Effectiveness of spanking

He maintains that one of the big problems with corporal punishment - aside from the obvious - is that it just 'isn't effective' at changing behavior.

"The children that were hit were more likely to be misbehaving still after five years than the kids who weren't hit," Runyan says. "It teaches them to be more aggressive."

He maintains there are other more effective tools of parenting that don't include physical punishment, but still correct behavior.

Runyan's colleague at UNC, Adam Zolotor, agrees. He says the research shows that routinely spanking has been shown to result in many negative behaviors as the children grow up.

"Most children that are spanked don't develop those outcomes but some do, and we are not always good at predicting at who's going to develop those bad outcomes," Zolotor says. "And there are lots of other effective tools of parenting, and I think it's important that all parents have a broad range of tools that they don't have used effectively to teach their children."

Zolotor also looked at the extent of corporal punishment of children in many countries, but he examined what happened in countries which had enacted bans on corporal punishment, or spanking.

Ban on corporal punishment of children

These types of laws have been enacted in many countries, from Europe to Latin America.

Zolotor found that in these countries, the rates of physical abuse had dropped as the rate of physical punishment dropped. But, he says, that for a country to pass a ban, physical punishment needs to already be falling out of favor.

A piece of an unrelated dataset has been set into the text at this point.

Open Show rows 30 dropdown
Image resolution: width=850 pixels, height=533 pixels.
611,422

"Spanking has to be unpopular enough in a representative government that is politically feasible to pass an anti-corporal punishment law," Zolotor says.

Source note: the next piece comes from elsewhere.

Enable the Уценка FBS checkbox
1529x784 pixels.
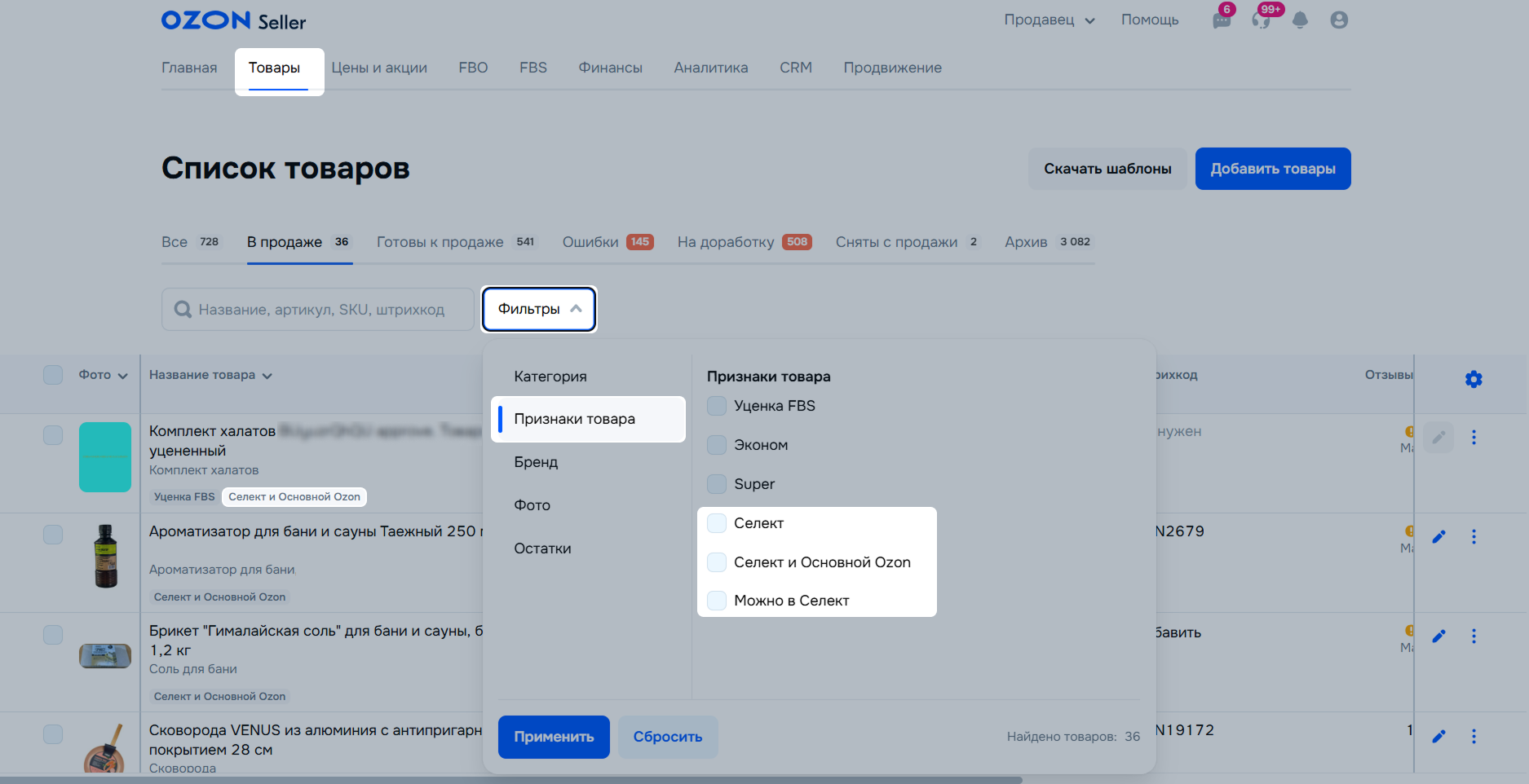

"But then I think that the passage of the anti-corporal punishment law and then maybe the policy, and the media, and the research support that comes with the passage of those laws reinforces further declines in corporal punishment."

Zolotor also examined which countries had ratified the Convention on the Rights of the Child and found that only two countries in the world had not signed on. Those countries are Somalia and the United States.

"Some people have said a bit tongue in cheek that it's perhaps because Somalia is a country without enough laws and the U.S. is a country with too many laws," says Zolotor. "There has been in opinion expressed in the political theater that the U.S. doesn't want to pass a law that would leave them accountable to the UN in terms of our own legal framework and protection of children."

He points out that only 24 of the 193 signatories to the Convention have banned corporal punishment outright. He says such a ban isn't necessary to signing onto the law.

"It would mean that we would need to be working towards eliminating this type of violence against children," he says.